- _Required action_:
Where in the data below does the word "agent" appear? Copy each line that holds it.

- _Data records_:

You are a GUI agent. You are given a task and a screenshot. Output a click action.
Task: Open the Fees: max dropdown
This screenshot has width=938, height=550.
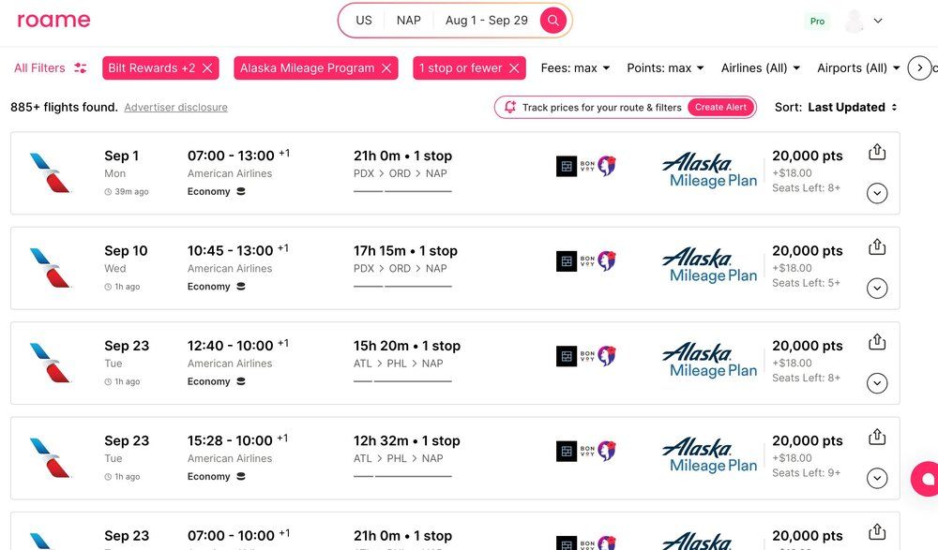[x=575, y=68]
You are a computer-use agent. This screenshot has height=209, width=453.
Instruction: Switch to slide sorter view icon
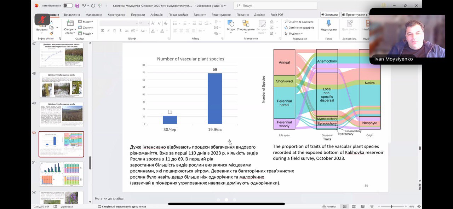point(354,207)
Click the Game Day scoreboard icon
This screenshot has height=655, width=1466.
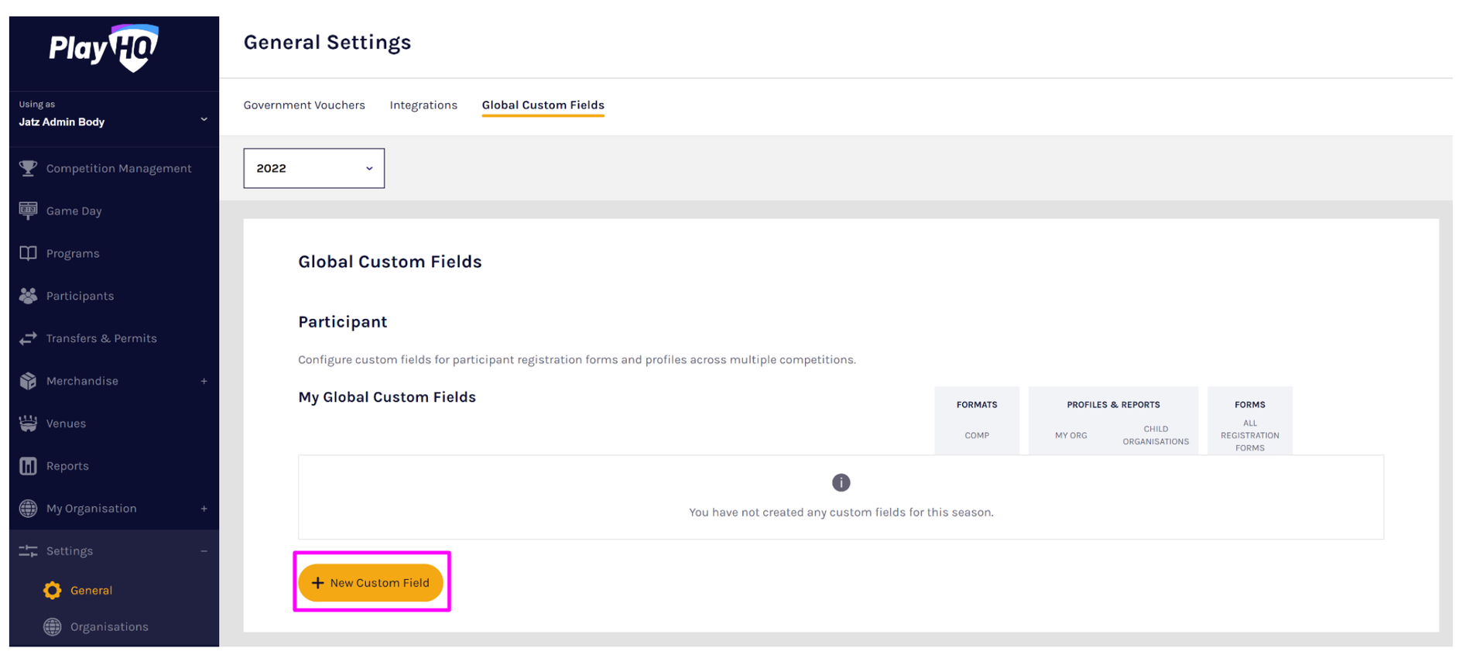point(28,211)
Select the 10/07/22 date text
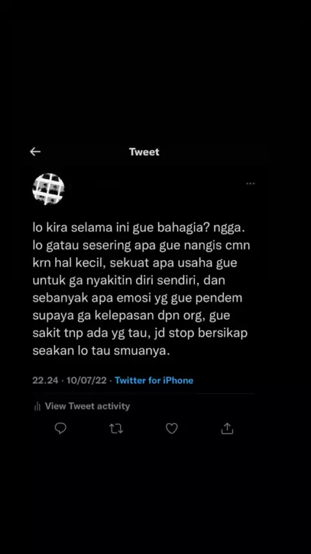Image resolution: width=311 pixels, height=554 pixels. pyautogui.click(x=86, y=381)
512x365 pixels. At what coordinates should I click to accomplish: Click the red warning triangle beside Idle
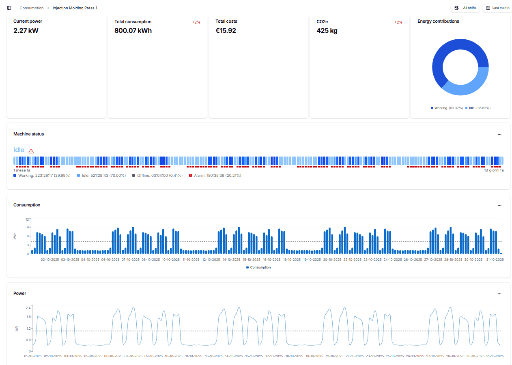(x=31, y=151)
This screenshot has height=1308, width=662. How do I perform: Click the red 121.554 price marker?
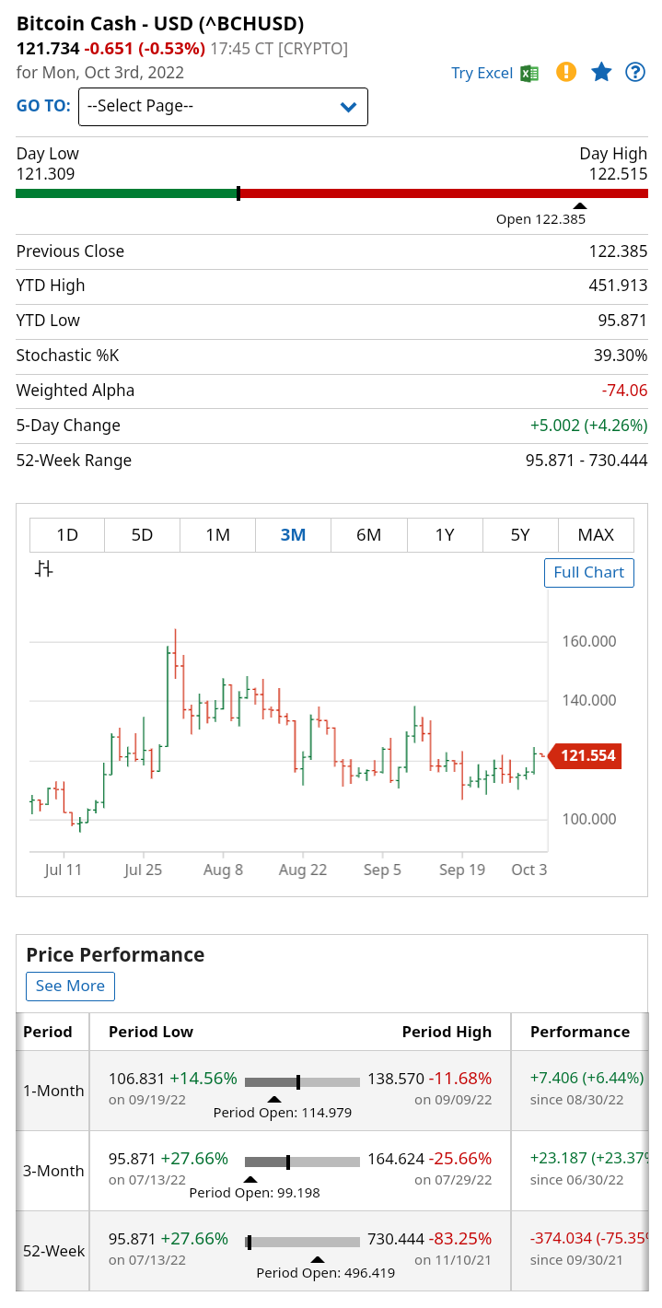[x=585, y=756]
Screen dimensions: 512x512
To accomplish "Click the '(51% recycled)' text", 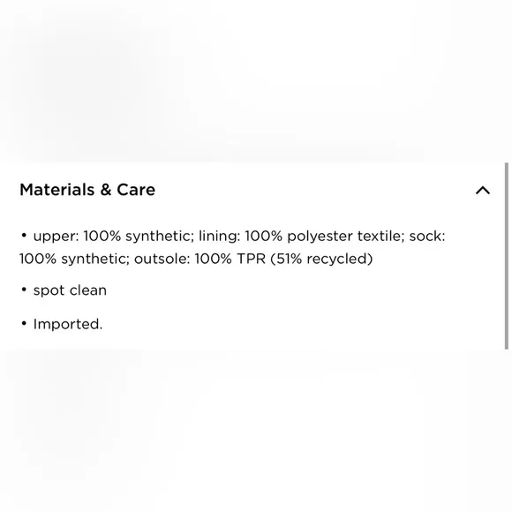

- _Written response_:
You are a GUI agent. You are given a task and a screenshot. Output a click action.
You are a computer-use agent. This screenshot has height=209, width=453.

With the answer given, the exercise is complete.